The Éclair is a fine, often kept-cool pastry dessert native to Ithania. Originally developed by famed Ithanian chef Guy de Mont-Villeirs, the Éclair has since exploded into a dish accessible and eaten by the nobility, merchant and middle classes of the Regalian Empire and wider Aloria. Éclairs are oblong pastries filled with cream and a layer of chocolate on the top, and makes use of choux dough, a unique dough that rises thanks to moisture, not rising agents.
Éclairs are suspected to have been based off of earlier or cruder pastries enjoyed by the early Ithanian Ailor, likely themselves derived from Altalar desserts of a similar sort. After the Cataclysm and the official development of the Ithanian Culture, the Éclair was, for a long time, forgotten. Eventually, in around 140 AC, the Ithanian chef Guy de Mont-Villeirs either rediscovering the long neglected pastry, or adapted it from his existing knowledge into a dish to serve his mistress, the Ithanian Sovereign Dominique Victois Singerie Tomaise Looxois Lefeuronne. She deeply enjoyed them, and a decade later, when the Regalian Empire landed, the festivities around the signing of the deal of vassalage, she had them served to her guests and new partners in nationhood. The Regalians were also impressed by this dish, among others, and ultimately lured Guy to the Imperial Court in 162 AC to serve the Regalian Emperor Henri III and when he died, his son, Lilienmar III. Guy died in 172 AC, but his legacy lived on as the Éclair continued into the popularity it retains to this day. Many Ithanian sweet and bakery shops proudly make Éclairs of various types for eager, well paying customers, as do private chefs in serving many noble and aristocratic families across Aloria.

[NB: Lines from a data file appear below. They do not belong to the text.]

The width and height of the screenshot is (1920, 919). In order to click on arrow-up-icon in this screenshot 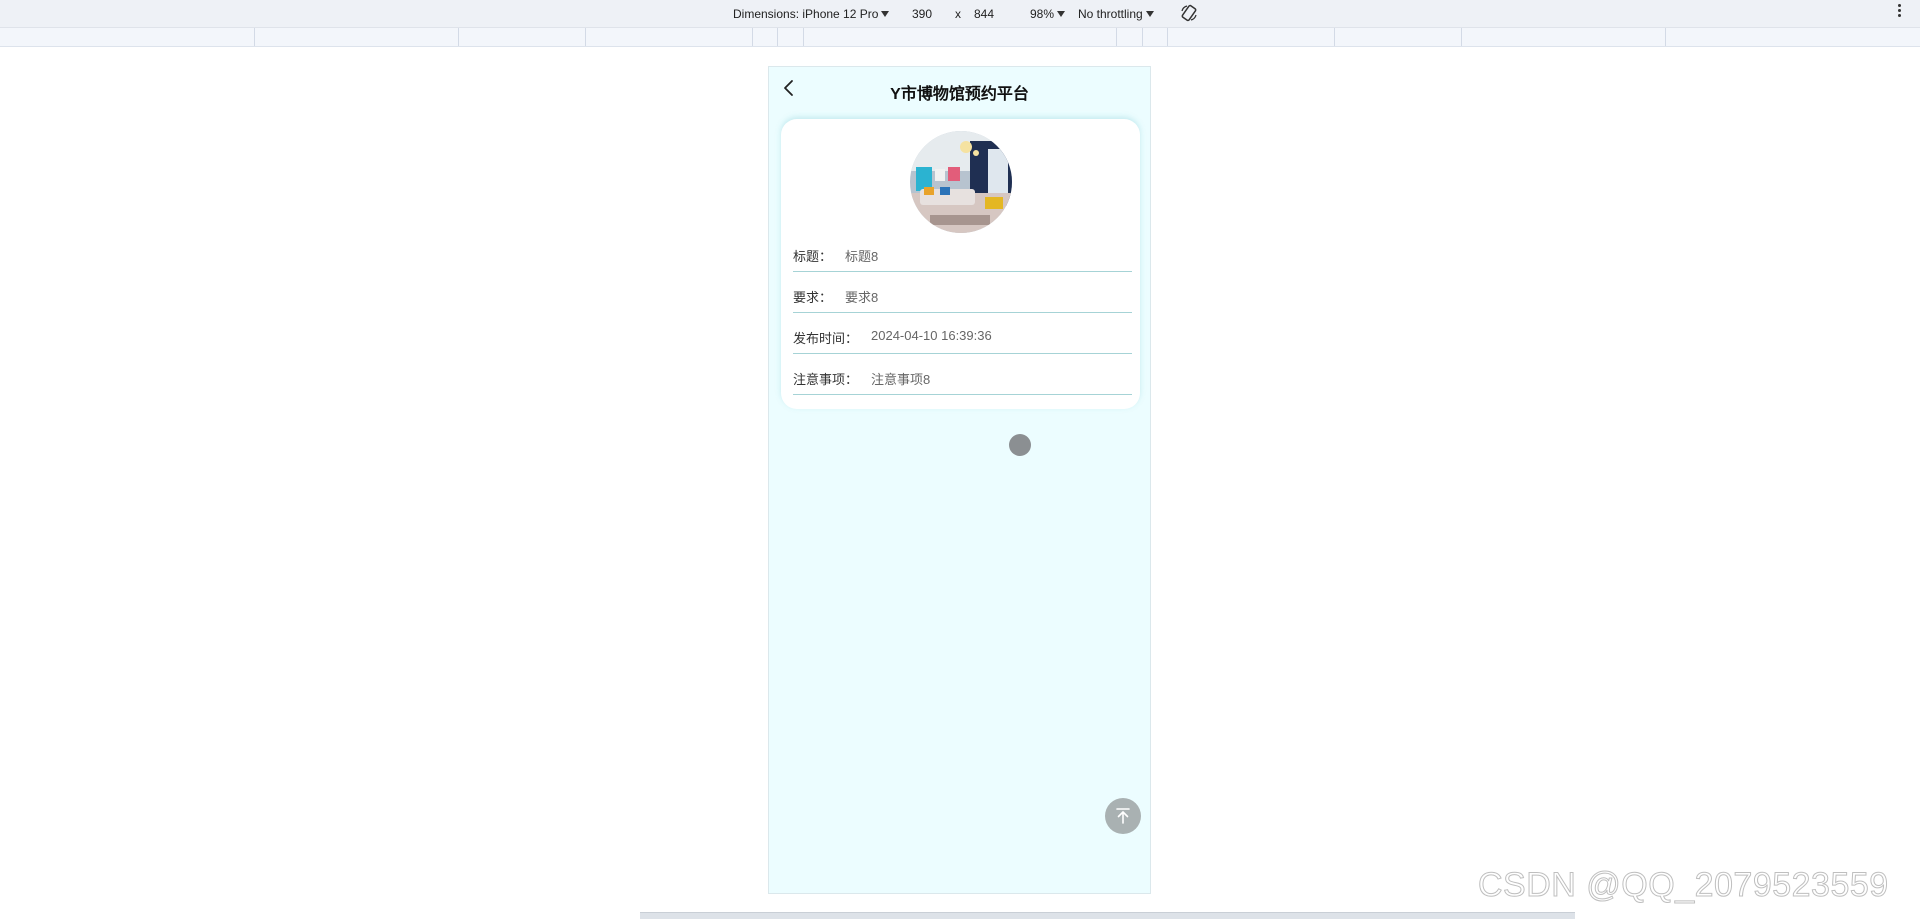, I will do `click(1123, 816)`.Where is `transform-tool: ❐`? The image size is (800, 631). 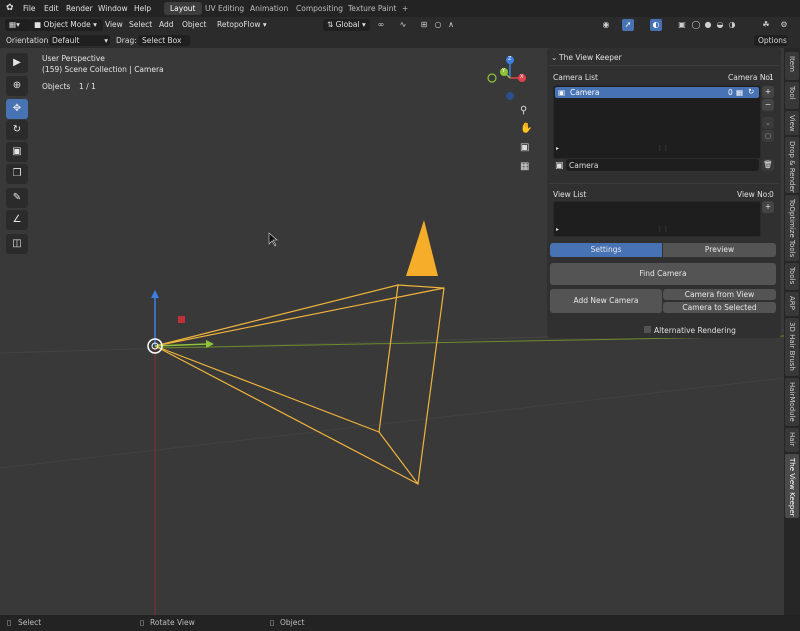
transform-tool: ❐ is located at coordinates (17, 174).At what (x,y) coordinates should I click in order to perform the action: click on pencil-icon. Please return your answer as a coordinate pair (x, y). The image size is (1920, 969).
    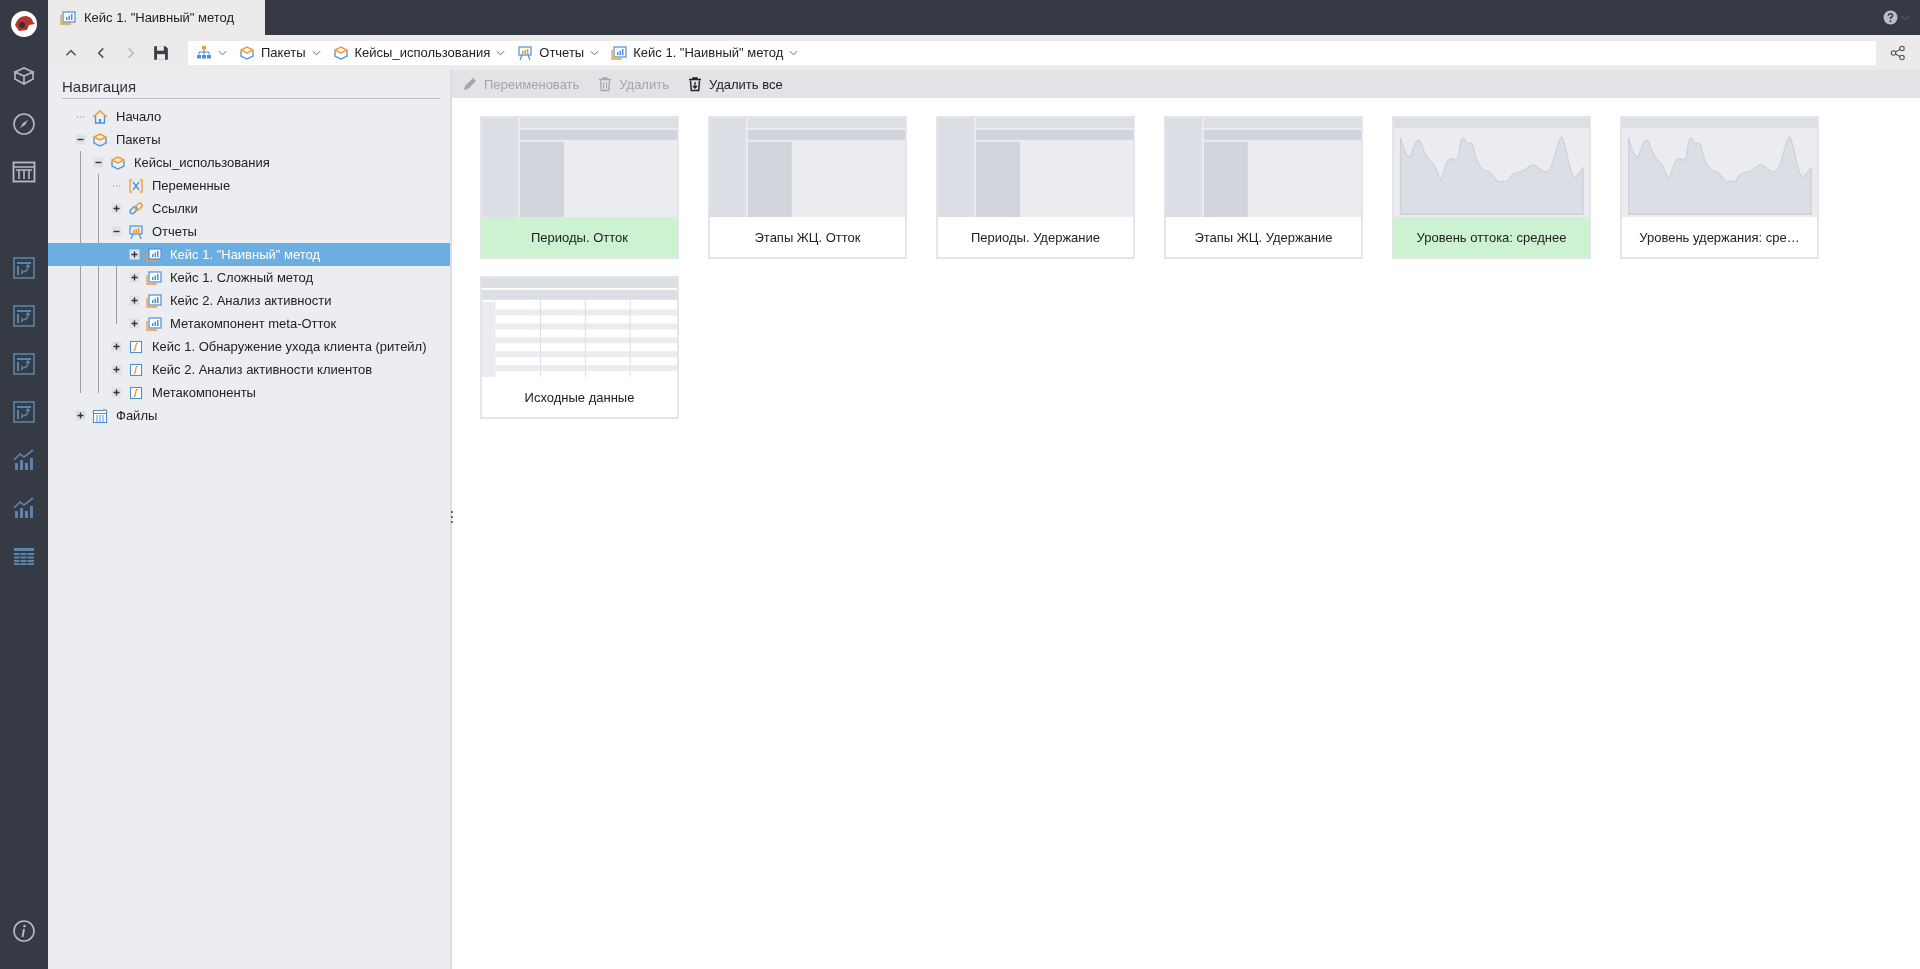
    Looking at the image, I should click on (470, 84).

Éclairs are made from three major parts; the choux dough used to form the shell, the cream filling, and then the chocolate glaze that goes on top. Some vary the appearance or flavoring for Éclairs, but for the sake of simplicity, this is the base version. To make the choux dough, the water, milk, butter, sugar, and salt must all be combined together and heated in a medium saucepan. Once these ingredients have been sufficiently blended and ultimately boiled, they should be removed from the heat with the flour mixed in afterward. Once the mixture is, again sufficiently blended, the pan should be put back over the heat and stirred for up to two minutes (though a minute and a half is the usual time). The substance should then be put into a large mixing bowl and vigorously beaten for around a minute, cooling it off. Then, one at a time, the eggs should be added as the beating continues until the dough is smooth and forms ribbons when pulled up. The dough should then be piped onto prepared baking trays, each strip measuring about 4 inches in length and equally spaced apart. They should then be baked at a high temperature for ten minutes, before reducing the temperature to a medium heat and continuing the baking for a further half-hour. They should then be removed and left to sit.
For the creation of the cream, the milk and vanilla beans should be brought to a boil in a saucepan, with stirring to prevent the formation of a film on top of the mixture. At the same time, in a separate bowl, the sugar, cornstarch, and salt are whisked together. The eggs should then be added into the same mixture, and whisked together again until the substance is smooth and creamy (which may take up to five minutes). Gradually, and in a single poured stream, the hot milk mixture should be added into the bowl of ingredients. Once they are combined, the substance should then be returned to the saucepan to be boiled while also being whisked. Once the boil has been achieved, the substance should be removed from the heat and whisked for around 30 seconds, until it is thick and pudding-like. The cream should be placed into a bowl and gradually, the butter should be added in. Ideally, it should be cut into smaller parts and added as the substance is quickly whisked. It should then be tightly sealed away after being left to cool for a time, further being left for 30 minutes. At this point, the substance should now be piped into the Éclair shells, before being placed in a cool or cold location.
The final step is the simplest. To create the glaze, the heavy whipping cream must be left to heat until it has begun to simmer. It should then be removed and poured over the chocolate chips in a bowl. The substance should be whisked together, proceeding from the center outward with each motion until smooth. The chocolate glaze can then be placed on the chilled pastry, or the pastry can be dipped into it, with the runoff simply allowed to drip off. The dish is best served the day of, but can be kept intact for a day or two if properly stored.
- Éclairs are oblong pastries with a bakery-brown-white tone to its surface. One end is open, and features the telltale white cream obviously found within, while the top of the pastry is covered in a layer of dark brown chocolate.
- Éclairs have a slightly sweet aroma, but as they are kept cold, not much else is detected.
- Éclairs have a sweet and varied taste, with the cream in the middle often complimenting the chocolate and surrounding choux pastry well.
- Éclairs are often made in limited amounts by bakeries or pastry shops given their complex creation time, and requirement to keep chilled.
- Despite being made by de Mont-Villiers and being called an Éclair, the dessert has very little to do with the Villiers-Eclaire Order, though the knights are fairly good-spirited when the alleged connotation is brought up.